On the other hand, it has also been demonstrated that some children suffering from autism (which has also been referred to as childhood schizophrenia) suffer from maturational delays involving the frontal cortex (Zibovicious et al. 2005). In these instances, related psychological abnormalities are apparent often within the first two years of life.
Possibly, at least in cases of congenital or early childhood origin, what appears to be adult vs childhood onset is really a matter of degree. That is, those who are most severely effected demonstrate severe psychotic symptoms which are recognized at an earlier age, whereas those who are mild to moderately abnormal are able to better manage and cope. Nevertheless, in this regard it is noteworthy that many adults diagnosed as schizophrenic were often viewed by school mates and teachers, if not by their parents as odd, socially inept or withdrawn, even as children. However, although "odd" (and probably psychotic) as these "pre-schizophrenic" children are still cared for by parents and spend much of their time alone in a structured environment (school), the full range of their pathology is not always evident.
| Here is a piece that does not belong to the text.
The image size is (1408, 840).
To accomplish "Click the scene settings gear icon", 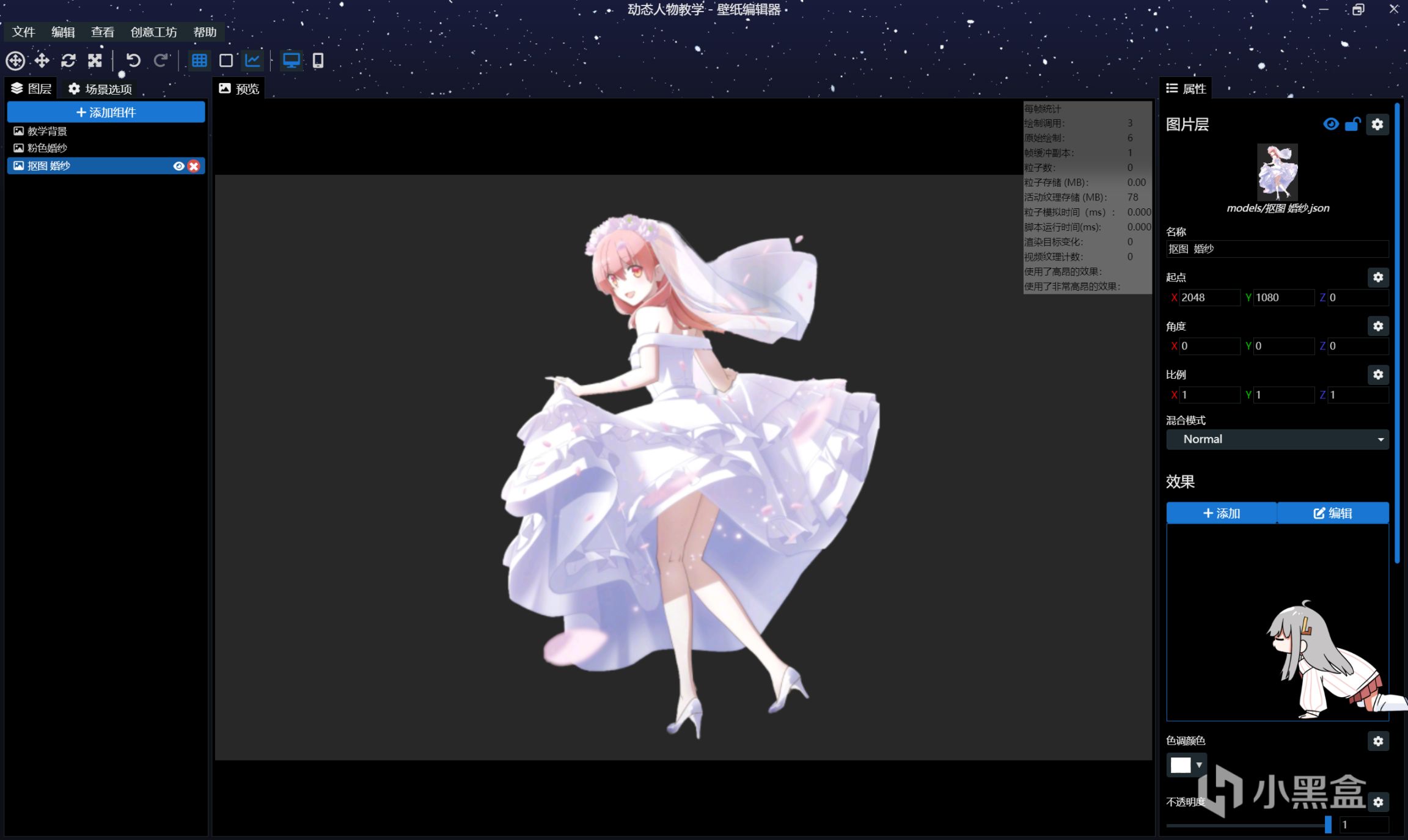I will 76,88.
However, once these individuals leave the structured environment provided by school (including college) and are expected to fend for themselves, it is not uncommon for their problems to finally come to the attention of the authorities, social workers, psychologists and psychiatrists. This is particularly true of males (e.g. Szymanski et al. 2005) who are expected to become independent at an earlier age and who are far less likely, once they reach adulthood, to find someone to take care of them. By contrast, even psychotic females may be able to trade sexual favors so as to get married and/or have someone provide for them. Thus, a consistent finding is that males are hospitalized at an earlier age, have more frequent hospitalizations with longer stays, and suffer more frequent relapses (e.g. Szymanski et al. 2005). Of course, sex differences in cerebral functioning are probably also contributory. In this regard it is noteworthy that young males appear to be more vulnerable to early environmental trauma, particularly emotional neglect and they are not as resilient and do not appear to recover as much or as quickly as females after removal from these environments.
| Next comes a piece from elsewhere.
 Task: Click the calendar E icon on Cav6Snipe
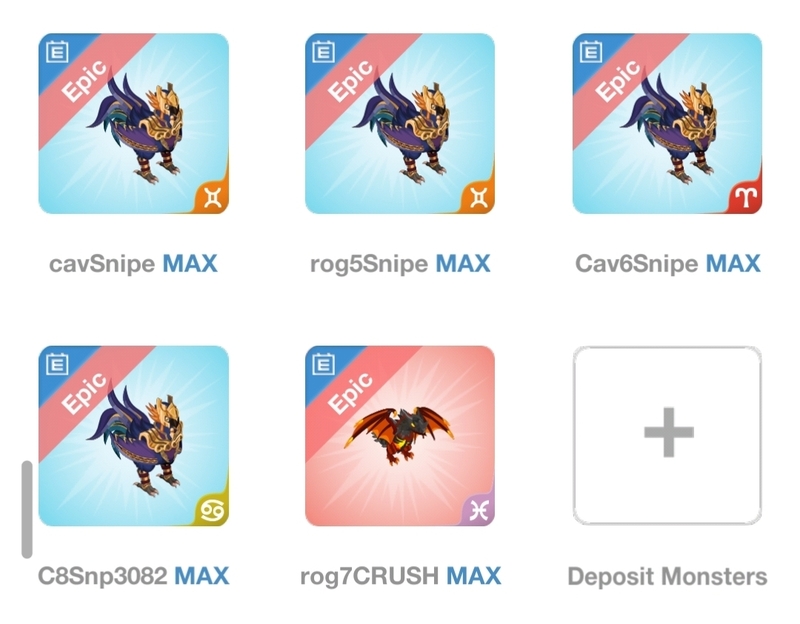(x=591, y=52)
Although encased in a thick skull, covered by leathery tough meninges, and protected by a blood-brain barrier, the brain is subject to a myriad of environmental and intrinsic insults, beginning soon after conception, and continuing until death. Often it is only when the brain damage is moderate to severe, or involves speech and the motor system, that medical or psychological treatment may be sought.
The same is true regarding prenatal lesions. Moreover, unless moderate to severe, subsequent cognitive, intellectual, and emotional abnormalities due to congenital or early environmentally induced lesions may not become manifest until later in life. In fact, even after these related disturbances become manifest, the underlying neurological foundations may be completely overlooked.
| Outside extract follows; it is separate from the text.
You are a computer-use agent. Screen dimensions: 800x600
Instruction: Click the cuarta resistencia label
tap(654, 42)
The same is true regarding adults. It is not uncommon for patients to suffer from, for example, an expanding medial frontal tumor, and to be diagnosed as depressed, but for the tumor to be overlooked. Or, to suffer scrotal pain or electric shock-like sensations, due to a parietal tumor, but to be viewed as hysterical. Nevertheless, be it congenital abnormalities, small infarcts, neoplasm, slowly progressive deteriorative or biochemical disorders, subclinical seizures, early environmental emotional trauma, or even "mild" head injuries, these insults are often the triggering event if not the root cause of many if not most psychotic and related cognitive and emotional disorders. The symptom complex, however, is dependent not only on the nature of the disturbance (e.g. tumor, neurotransmitter) but the location (e.g. frontal vs temporal) and the timing of the original intrinsic insult or environmental/emotional trauma.